Information shown –

#####

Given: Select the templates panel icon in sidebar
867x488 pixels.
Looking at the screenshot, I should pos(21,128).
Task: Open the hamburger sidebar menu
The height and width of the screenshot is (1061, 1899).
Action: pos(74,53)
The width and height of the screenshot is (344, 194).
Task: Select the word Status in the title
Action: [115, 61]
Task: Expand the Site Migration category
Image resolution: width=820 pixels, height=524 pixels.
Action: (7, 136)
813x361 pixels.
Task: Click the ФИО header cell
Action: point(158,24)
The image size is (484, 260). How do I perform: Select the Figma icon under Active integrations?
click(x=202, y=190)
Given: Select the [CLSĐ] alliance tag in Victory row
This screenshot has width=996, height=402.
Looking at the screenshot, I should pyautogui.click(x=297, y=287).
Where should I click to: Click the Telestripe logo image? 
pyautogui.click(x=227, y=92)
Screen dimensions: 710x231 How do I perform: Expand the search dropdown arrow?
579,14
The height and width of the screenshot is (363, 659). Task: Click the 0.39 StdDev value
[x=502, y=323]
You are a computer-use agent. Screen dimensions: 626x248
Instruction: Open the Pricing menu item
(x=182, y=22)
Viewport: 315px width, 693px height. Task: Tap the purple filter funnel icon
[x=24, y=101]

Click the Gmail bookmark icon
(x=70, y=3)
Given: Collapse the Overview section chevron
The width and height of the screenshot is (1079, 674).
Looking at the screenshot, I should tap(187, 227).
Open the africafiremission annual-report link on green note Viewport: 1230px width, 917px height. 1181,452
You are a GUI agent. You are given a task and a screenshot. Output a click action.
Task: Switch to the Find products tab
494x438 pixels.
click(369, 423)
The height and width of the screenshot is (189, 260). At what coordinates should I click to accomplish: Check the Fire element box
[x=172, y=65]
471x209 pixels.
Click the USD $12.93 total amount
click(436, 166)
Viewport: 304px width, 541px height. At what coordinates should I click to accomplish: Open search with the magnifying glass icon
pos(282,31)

#####

Instructions for the task – Transcribe the lines above exactly as they appear, from the first one to the last.

Problem solution –
Given: Select the templates panel icon in sidebar
867x488 pixels.
Looking at the screenshot, I should pos(21,128).
Task: Open the hamburger sidebar menu
The height and width of the screenshot is (1061, 1899).
Action: pos(74,53)
The width and height of the screenshot is (344, 194).
Task: Select the word Status in the title
Action: [115, 61]
Task: Expand the Site Migration category
Image resolution: width=820 pixels, height=524 pixels.
Action: (7, 136)
813x361 pixels.
Task: Click the ФИО header cell
Action: point(158,24)
The image size is (484, 260). How do I perform: Select the Figma icon under Active integrations?
click(x=202, y=190)
Given: Select the [CLSĐ] alliance tag in Victory row
This screenshot has width=996, height=402.
Looking at the screenshot, I should pyautogui.click(x=297, y=287).
Where should I click to: Click the Telestripe logo image? 
pyautogui.click(x=227, y=92)
Screen dimensions: 710x231 How do I perform: Expand the search dropdown arrow?
579,14
The height and width of the screenshot is (363, 659). Task: Click the 0.39 StdDev value
[x=502, y=323]
You are a computer-use agent. Screen dimensions: 626x248
Instruction: Open the Pricing menu item
(x=182, y=22)
Viewport: 315px width, 693px height. Task: Tap the purple filter funnel icon
[x=24, y=101]

Click the Gmail bookmark icon
(x=70, y=3)
Given: Collapse the Overview section chevron
The width and height of the screenshot is (1079, 674).
Looking at the screenshot, I should tap(187, 227).
Open the africafiremission annual-report link on green note Viewport: 1230px width, 917px height. 1181,452
You are a GUI agent. You are given a task and a screenshot. Output a click action.
Task: Switch to the Find products tab
494x438 pixels.
click(369, 423)
The height and width of the screenshot is (189, 260). At what coordinates should I click to accomplish: Check the Fire element box
[x=172, y=65]
471x209 pixels.
Click the USD $12.93 total amount
click(436, 166)
Viewport: 304px width, 541px height. At what coordinates should I click to accomplish: Open search with the magnifying glass icon
pos(282,31)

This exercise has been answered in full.